Anyways, here are some of the points that I don’t agree with:
“…you could have the crew expend some of the energy checking the plane for cracks from now on.”
Pilots actually do a walk-around check before every flight to make sure everything is in order. They check things like wheels, brakes, general condition of flight control surfaces, any missing screws or panels. It’s a very quick check. They don’t have time to check the plane all over for cracks. That would take too much time. Checking for cracks takes days, not 5 minutes. And you need special scaffoldings to reach the top fuselage, the tail, and the top of the wings. Special tools are also required sometimes, like inspection mirrors and a good torch light. It just isn’t practical to ask the pilots and the stewardess to do it. They might miss the big cracks on the top of the fuselage, for example.

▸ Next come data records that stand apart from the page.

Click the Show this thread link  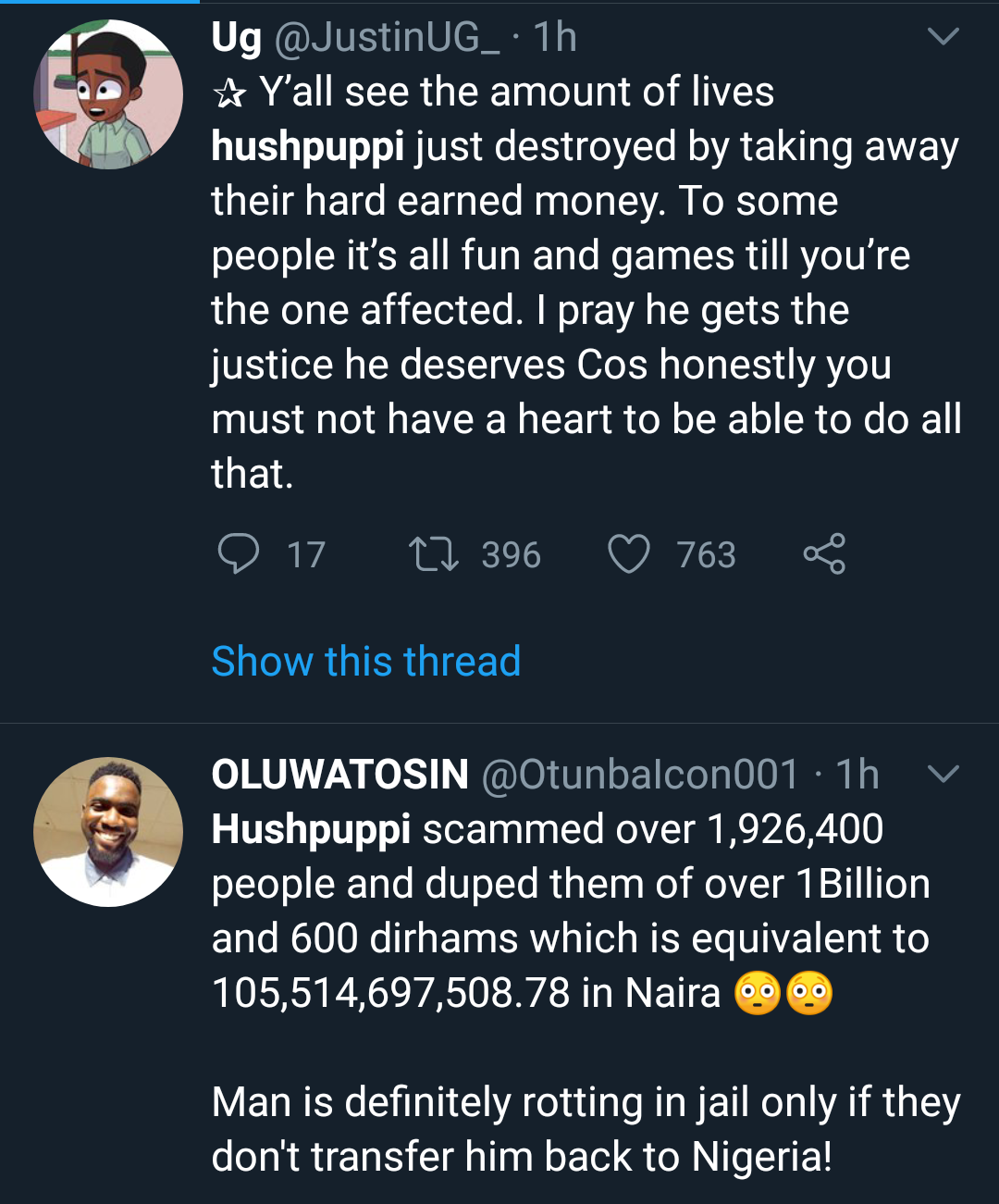point(366,662)
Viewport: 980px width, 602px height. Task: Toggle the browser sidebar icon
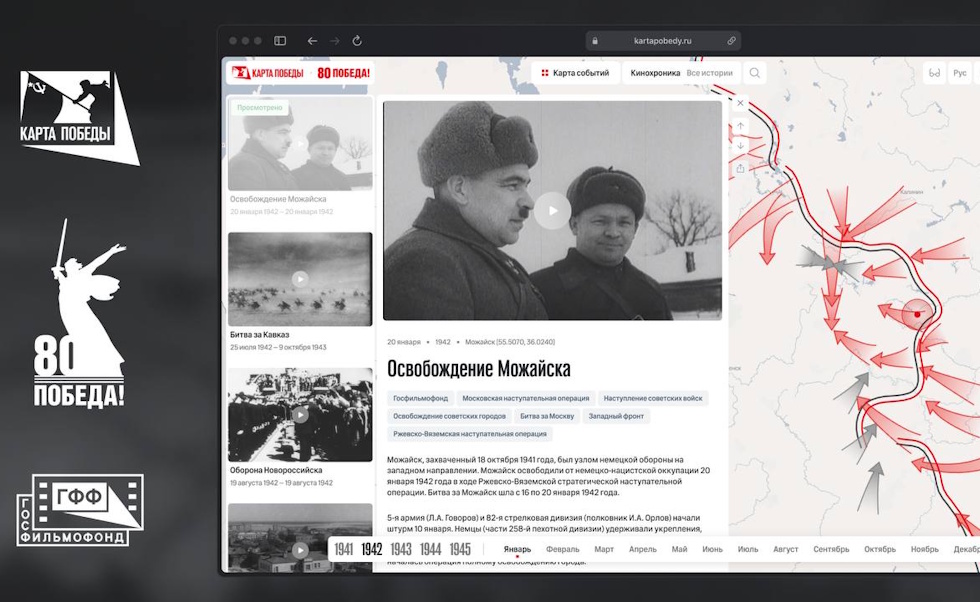(x=280, y=41)
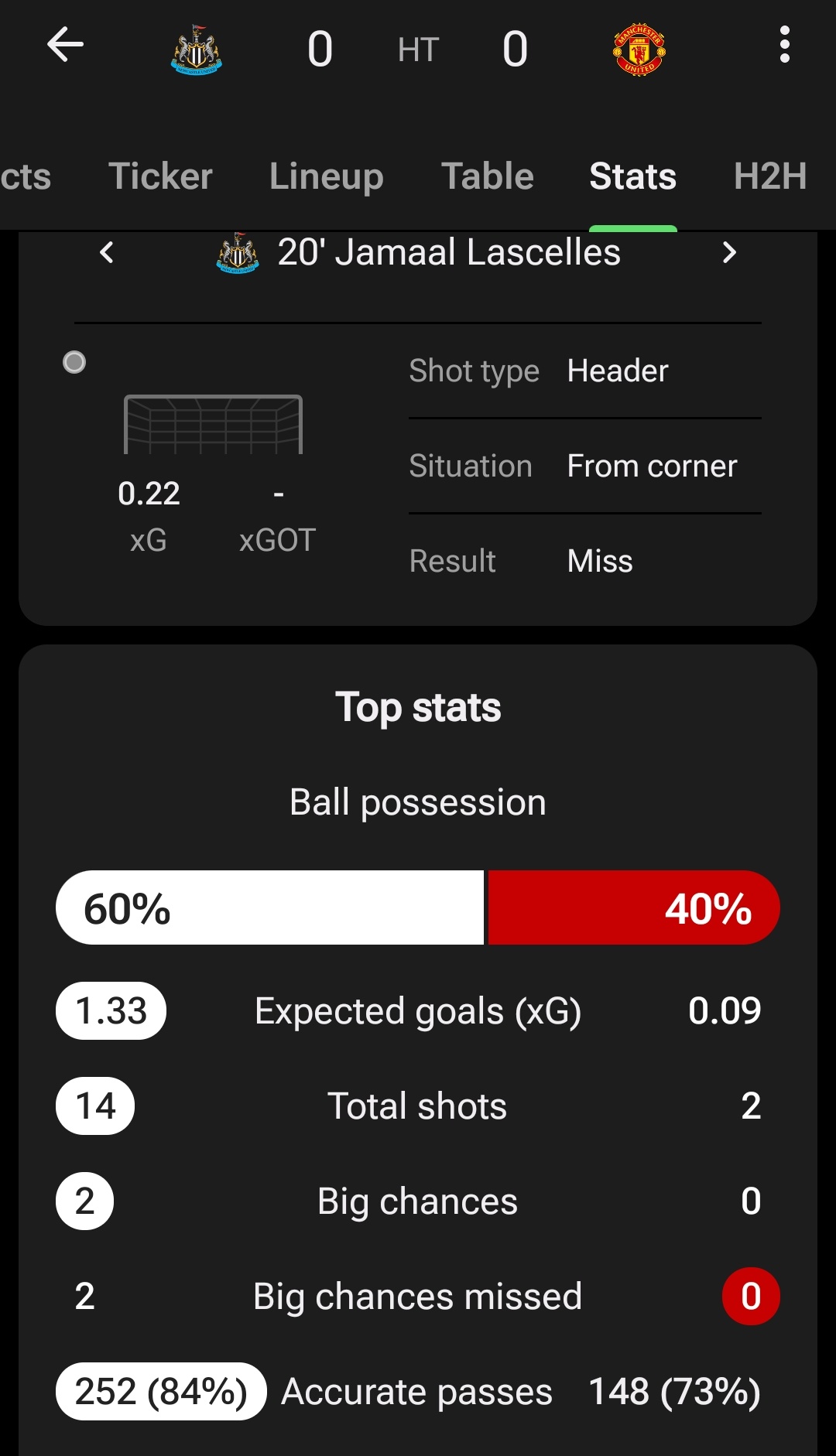Tap the HT match status label
Viewport: 836px width, 1456px height.
click(x=418, y=50)
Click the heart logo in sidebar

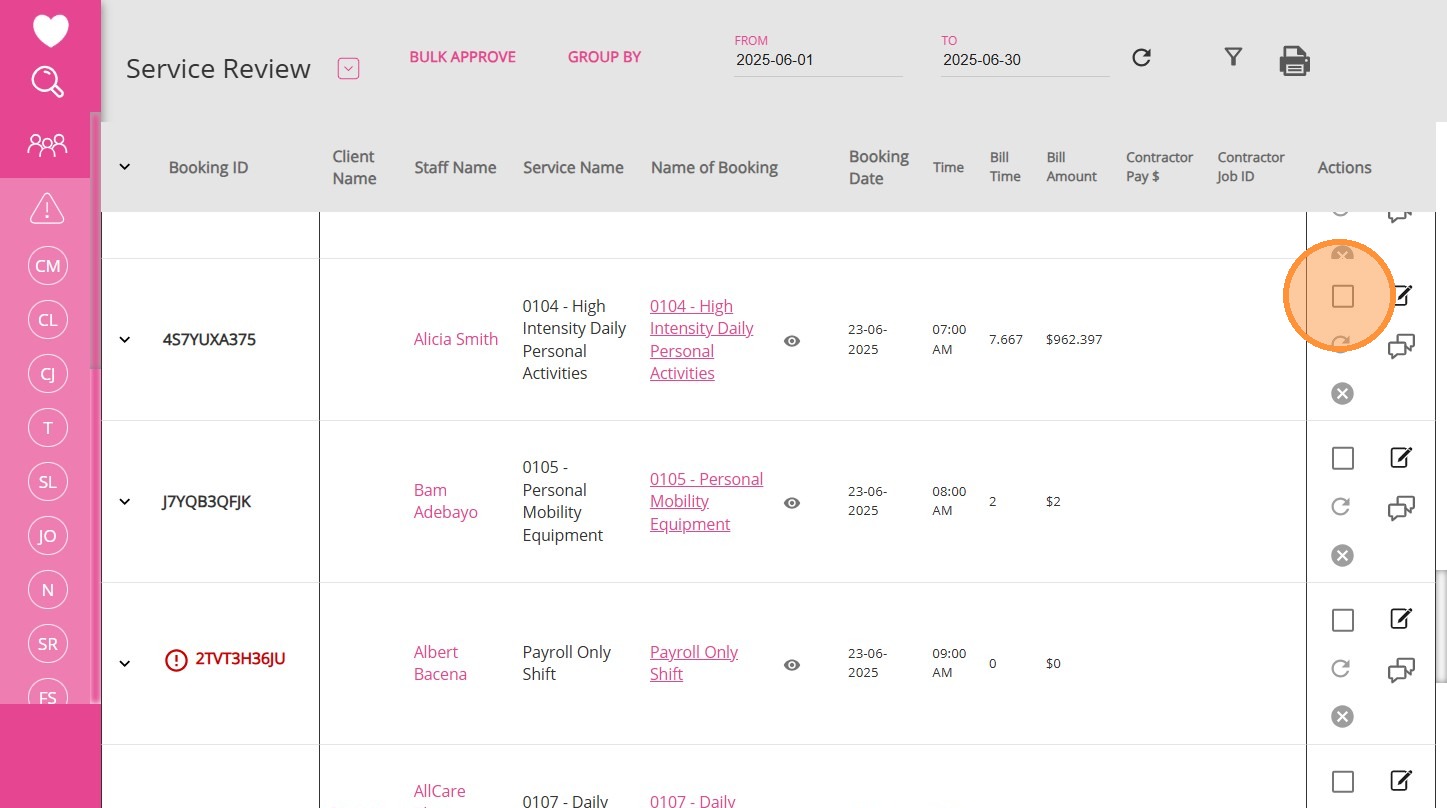[x=50, y=30]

“…we’d gladly put up with a short delay while someone walks around the plane and makes sure the tail assembly isn’t about to pull away in mid flight.”
Line engineers do that. And like I’ve said, pilots do that as well. But they cannot check the whole plane. They won’t know if the tail assembly would pull away in mid flight unless they open up the access panels on tail section and inspect the attachment bolts. They have just 45 minutes of transit time to refuel, do a quick walk-around check, unload and load baggages, load food, do lavatory servicing if needed and sometimes change tyres. All in 45 minutes. There isn’t time to inspect every inch of the aircraft. The proper support equipment is not there as well. That’s why structural inspections are done in hangars during maintenance. Engineers can then throughly sweep the plane and find any defects and rectify them before they become too serious. In hangars, various other types of inspections are done too. Like ultrasonic inspection, magnetic particle inspection, dye penetrant inspection, x-ray inspections. These inspection methods can show what the naked eye cannot see.

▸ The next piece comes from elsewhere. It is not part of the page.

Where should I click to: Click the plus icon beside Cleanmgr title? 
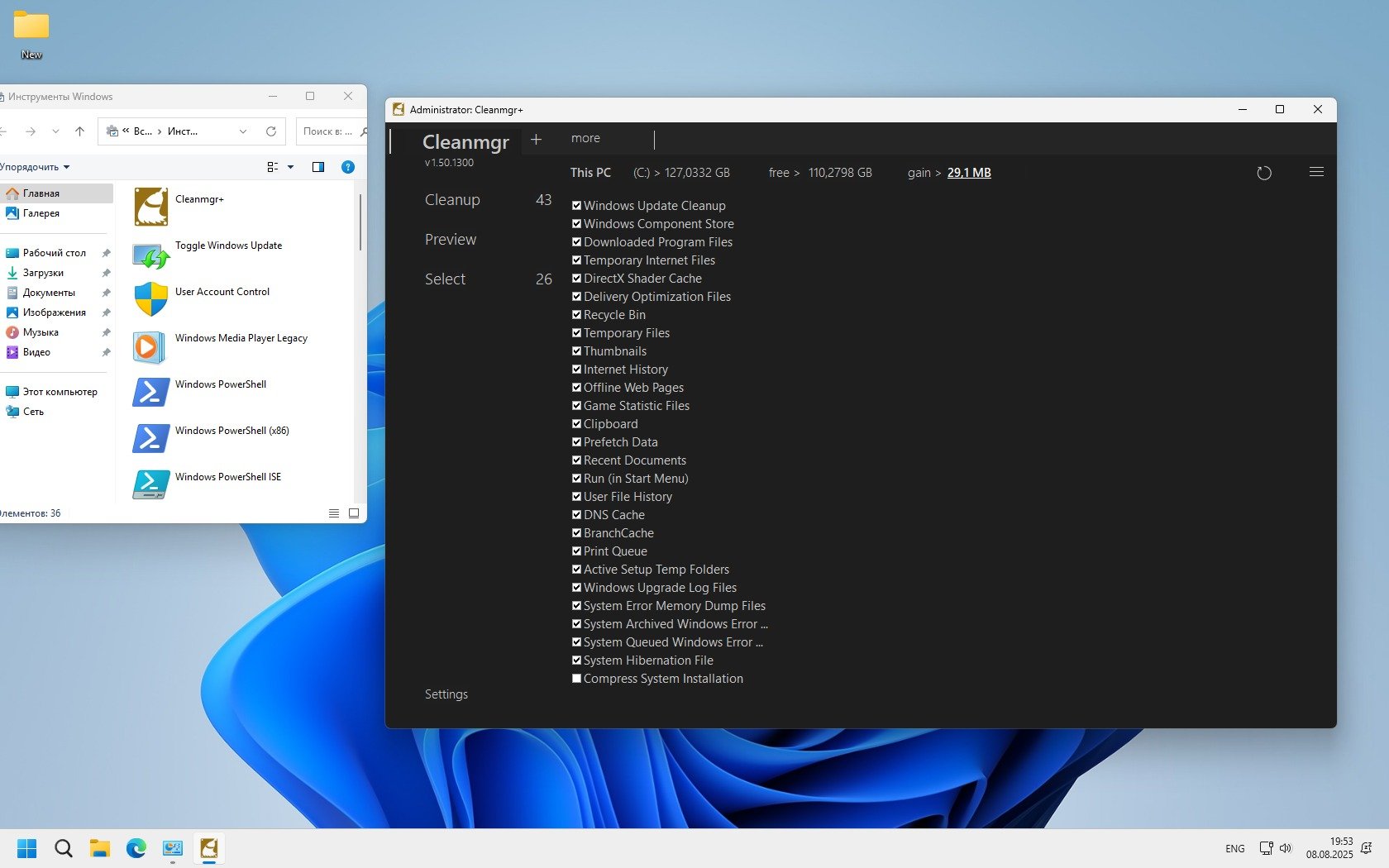pyautogui.click(x=536, y=139)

“…over 99% of inspections were completed, according to documentation.”
Gary Kelly, CEO of Southwest must have made a mistake. An aircraft with 99% of MANDATORY inspections done cannot be released for service. Unless he’s suggesting that the inspections were not done properly. In the aviation industry, we have very strict rules and requirements to follow. Every job completed must have the proper documentation. They will know if someone did not do their inspections.
“…it’ll (Southwest) be checking for cracks like nobody’s business from now on, with dozens of employees swarming over every plane.”

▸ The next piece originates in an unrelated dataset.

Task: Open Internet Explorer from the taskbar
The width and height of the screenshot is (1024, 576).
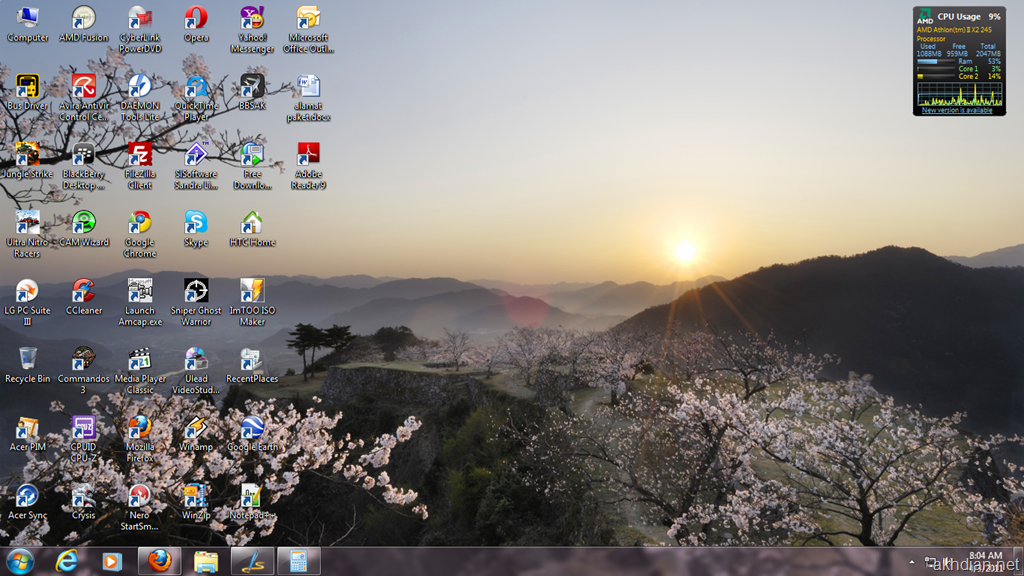Action: point(66,561)
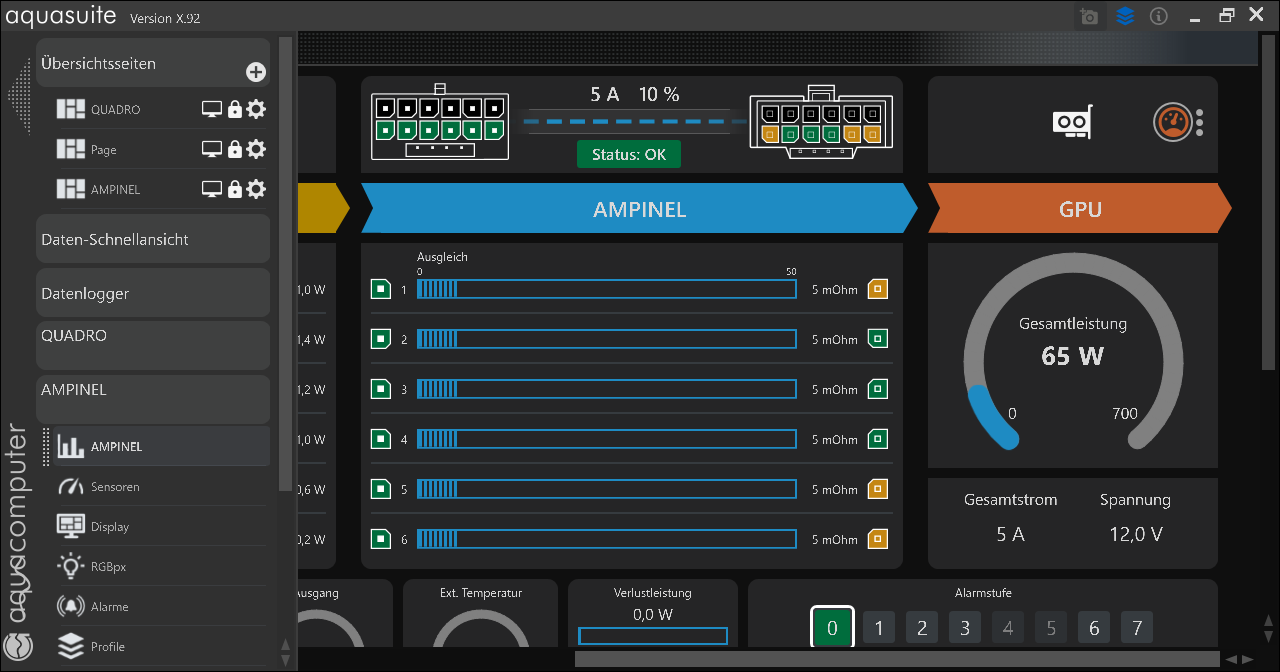
Task: Open the Sensoren menu item
Action: click(x=115, y=487)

Not everyone needs to be mobilized to check for cracks. Inspections during maintenance in hangar is more than enough to detect cracks or signs of it. Engineers go through the plane very throughly so there is very little to be worried about. If they can’t find that crack, no one else can. Because experience really counts. They know where highly stressed parts are and where cracks are likely to appear. Trust them on this. And checking for cracks on the outer structure (fuselage, wing surfaces) is not enough. A cracked wing spar cannot be seen from the outside, but it can cause the wings to detach from the plane. That is why planes are dismantled and various inspection tools are used when they are inspected in hangars.
“…I wouldn’t be surprised if Gary Kelly himself was out there on the tarmac these days doing some inspections.”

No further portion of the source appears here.